PROBLEM STATEMENT: Repeat exactly the lines below, from the line containing "Select the Topics row label cell" through the last line, both included. Leave out any pictures.

::::::::

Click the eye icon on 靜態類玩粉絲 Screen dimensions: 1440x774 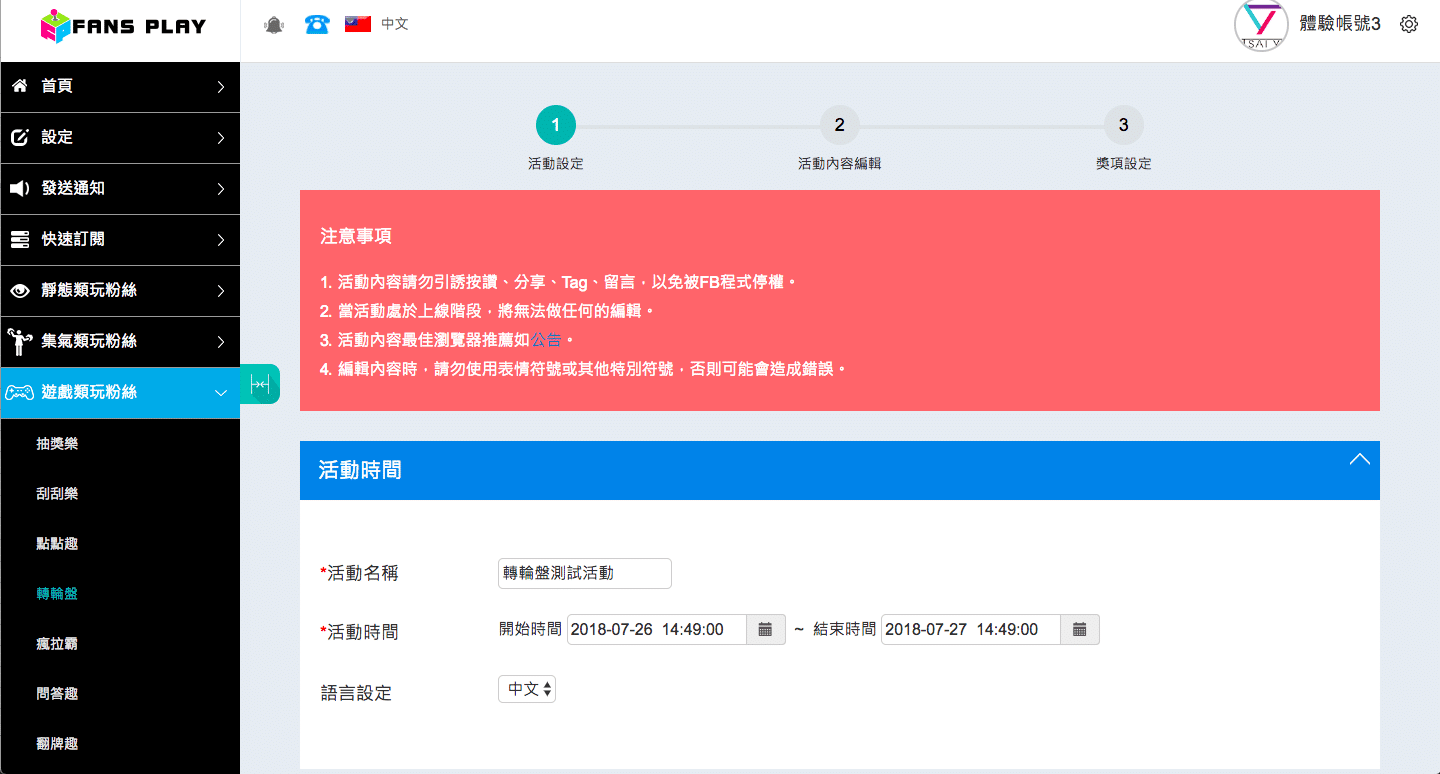(x=21, y=290)
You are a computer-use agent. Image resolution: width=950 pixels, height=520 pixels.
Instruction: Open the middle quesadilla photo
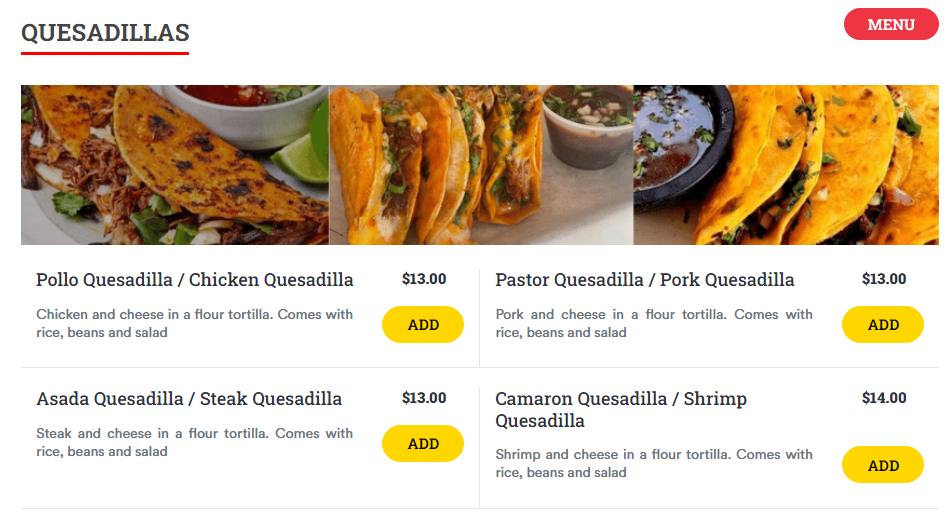tap(481, 165)
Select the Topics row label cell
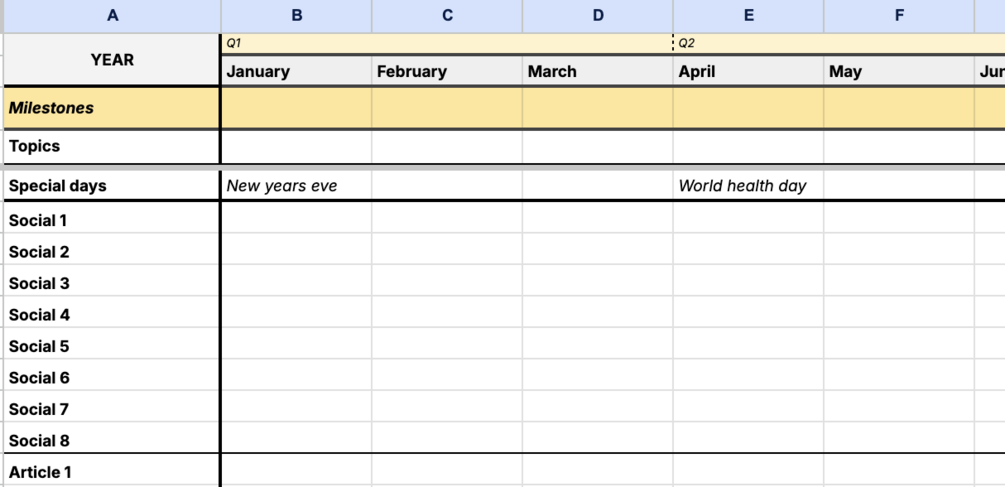The width and height of the screenshot is (1005, 487). tap(112, 146)
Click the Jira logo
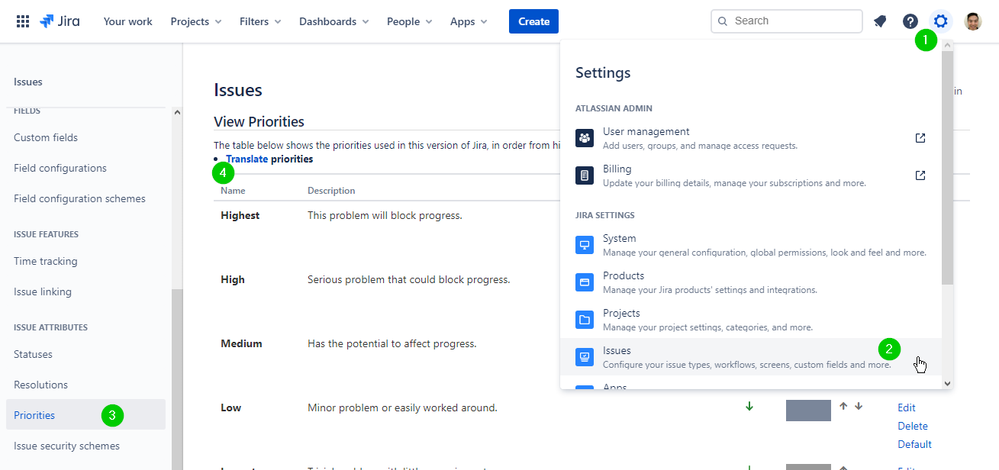This screenshot has width=999, height=470. (60, 21)
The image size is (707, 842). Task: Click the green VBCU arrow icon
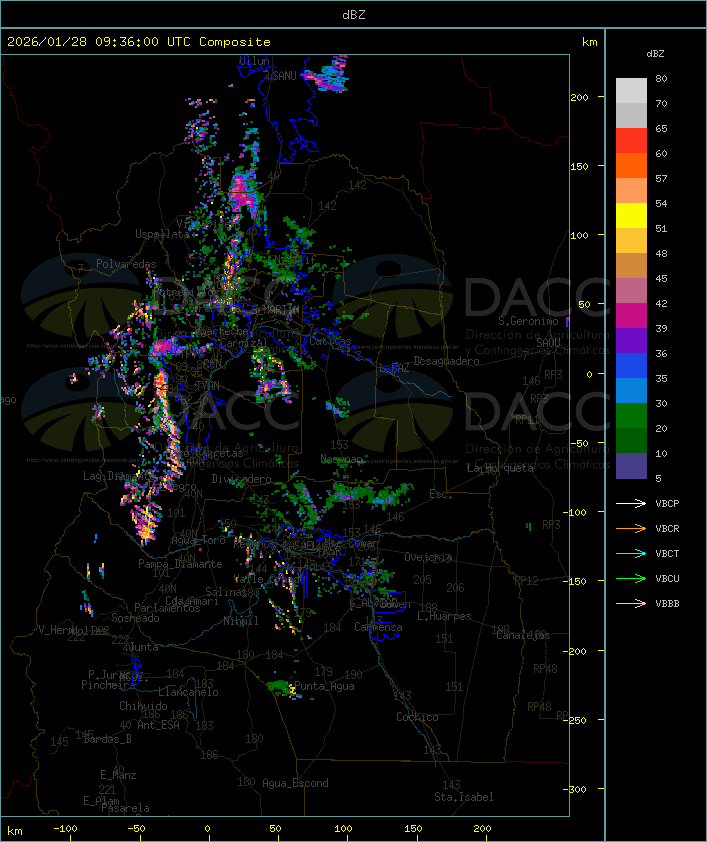click(632, 578)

::::::::

COMPLETED EXERCISE:
Select the Topics row label cell
The width and height of the screenshot is (1005, 487). tap(112, 146)
Click the Jira logo
This screenshot has width=999, height=470. (60, 21)
The image size is (707, 842). Task: Click the green VBCU arrow icon
click(632, 578)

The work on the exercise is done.